If `3x^(2) +ax +12` is perfectly divisible by x -3 then the value of a is
A)`-13`
B)`-12`
C)`-3 `
D)`-9`

To find the value of \( a \) such that the polynomial \( 3x^2 + ax + 12 \) is perfectly divisible by \( x - 3 \), we can use the Remainder Theorem.
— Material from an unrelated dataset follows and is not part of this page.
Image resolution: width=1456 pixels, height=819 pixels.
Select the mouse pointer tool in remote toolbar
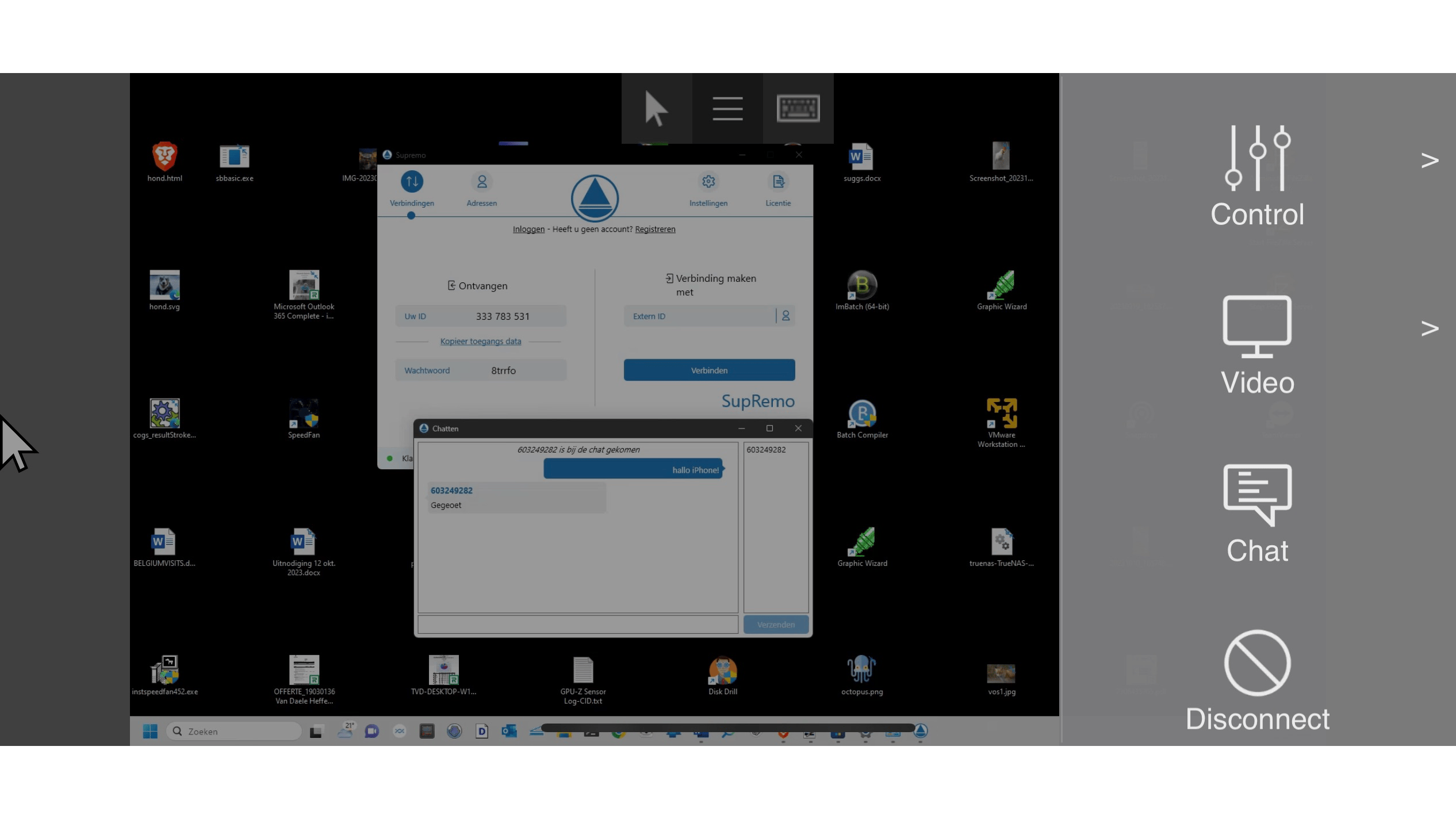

According to the theorem, if a polynomial \( P(x) \) is divisible by \( x - c \), then \( P(c) = 0 \). ### Step-by-Step Solution: 1. **Identify the polynomial and the divisor**: - The polynomial is \( P(x) = 3x^2 + ax + 12 \). - The divisor is \( x - 3 \), which means \( c = 3 \). 2. **Apply the Remainder Theorem**: - According to the Remainder Theorem, we need to evaluate \( P(3) \) and set it equal to 0: \[ P(3) = 3(3)^2 + a(3) + 12 \] 3. **Calculate \( P(3) \)**: - Substitute \( x = 3 \): \[ P(3) = 3(9) + 3a + 12 \] - Simplifying this gives: \[ P(3) = 27 + 3a + 12 = 39 + 3a \] 4. **Set the polynomial equal to zero**: - Since \( P(3) \) must equal 0 for the polynomial to be divisible by \( x - 3 \): \[ 39 + 3a = 0 \] 5. **Solve for \( a \)**: - Rearranging the equation gives: \[ 3a = -39 \] - Dividing both sides by 3: \[ a = -13 \] ### Conclusion: The value of \( a \) is \( -13 \).